**FRAGMENTO DEL TEXTO**
:::::

A los 66 años, Tito, el Colombiano, tatuador, se ha descubierto poeta. “Le hice un verso al tatuaje”, comenta. “A ver, ¿cómo va?”, pregunto. Se quita los lentes oscuros que ocultan su mirada valentona. De pie, apoya la pierna derecha al frente y saca el pecho. Los brazos están sueltos a los costados. Levanta la barbilla. Ladea el cuerpo. Cualquiera pensaría que se prepara para una pelea.

Levanta una mano entrecerrada casi a la altura del rostro. La rosa negra que él mismo se tatuó en el dorso —diseño que tomó de una envoltura de mazapán encontrada en su encierro en el Palacio Negro— da a un público imaginario.

El tatuaje será mi muerte

también mi felicidad.

Y así de conformidad

yo espero cualquiera suerte,

aunque mi cuerpo ya inerte

lo lleven al camposanto.

Y ahí yo no quiero llanto.

¡Que recen por mi aventura!

Bajando a la sepultura

que entonen alegre canto.

El tatuaje.

Ha perdido la entonación de su tierra, Colombia. Tras casi cincuenta años en México, su habla es de los barrios populares de esta capital. Esa que alarga la última letra de cada frase. Las comisuras de sus labios se mueven hacia arriba. Qué amabilidad adquiere.

—Está bello —dice, satisfecho.

—¿Lo tienes escrito?

—Ya se quedó aquí —se toca la sien. Ahora declama un poema dedicado a su máquina tatuadora, la que él mismo construyó.

MULA DE COCAÍNA

Desde 2014, cuando la reportera Mercedes Matz entrevistó por primera vez a Roberto Candia Salazar, el nombre real de Tito, su vida dio un vuelco. Dejó de ser un exconvicto que sobrevivió 28 años en el sistema penal mexicano y se convirtió en un referente de la cultura del tatuaje nacional. Tiene la admiración del gremio, lo respetan como maestro de la vieja escuela y lo llaman don Tito, mote que ganó en la cárcel. Da entrevistas a periódicos. Lo invitan a programas de radio y proyectos de cine, es protagonista del documental El Canadiense, de Fabián León López, que ha ganado premios internacionales. Los auditorios de centros culturales y universidades donde habla del tatuaje y de su experiencia en la cárcel están llenos. Uno debe agendar con tiempo una cita para platicar con él.

:::::

**REGISTROS DE DATOS**
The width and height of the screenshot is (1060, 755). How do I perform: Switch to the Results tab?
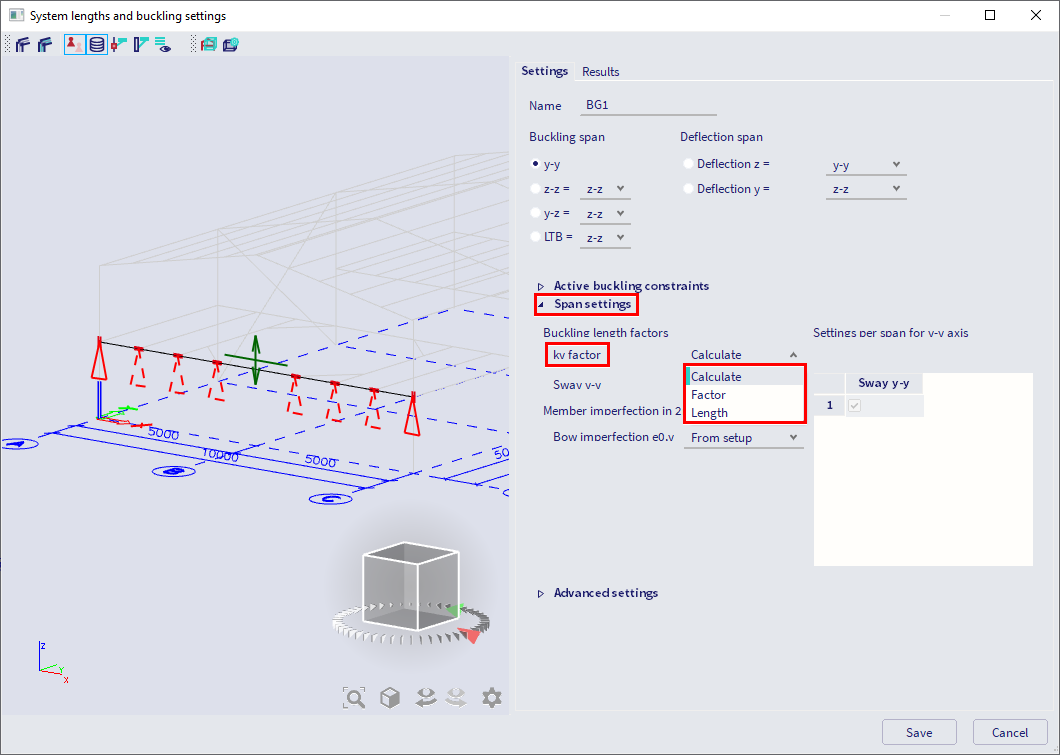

:::::

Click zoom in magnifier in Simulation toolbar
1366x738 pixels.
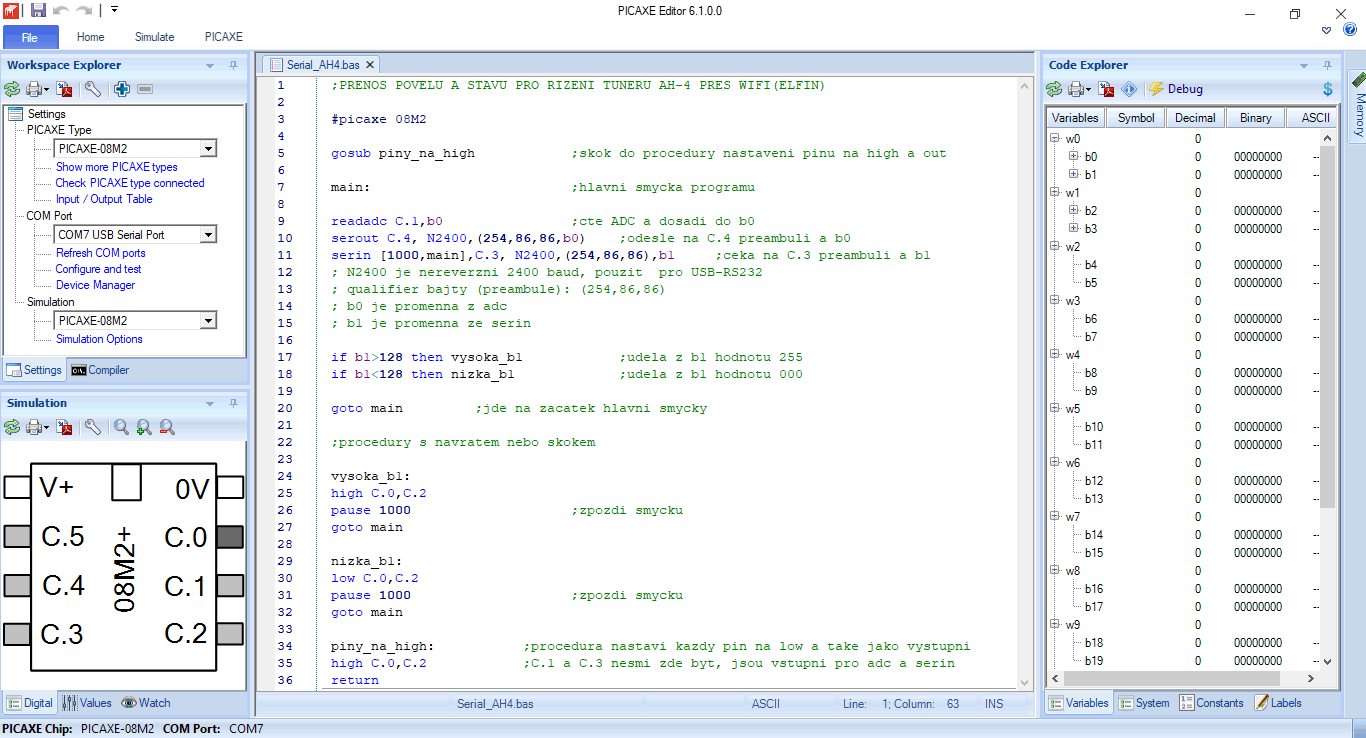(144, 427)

:::::

**QUÉ HACER**
A. Di si cada afirmación concuerda con el texto sobre Tito y responde sí o no, citando tal cual las palabras del texto que lo deciden. (i) La rosa negra del dorso de su mano se la tatuó él mismo. (ii) Tito tiene escrito el poema sobre el tatuaje. (iii) Tito pasó 28 años en el sistema penal mexicano.
B. Transcribe del texto sobre Tito el pasaje que va de "que entonen alegre" a "bello —dice, satisfecho.".

**RESPUESTAS**
A.
(i) Sí: "La rosa negra que él mismo se tatuó en el dorso".
(ii) No: "—Ya se quedó aquí —se toca la sien."
(iii) Sí: "sobrevivió 28 años en el sistema penal mexicano".

B.
que entonen alegre canto.

El tatuaje.

Ha perdido la entonación de su tierra, Colombia. Tras casi cincuenta años en México, su habla es de los barrios populares de esta capital. Esa que alarga la última letra de cada frase. Las comisuras de sus labios se mueven hacia arriba. Qué amabilidad adquiere.

—Está bello —dice, satisfecho.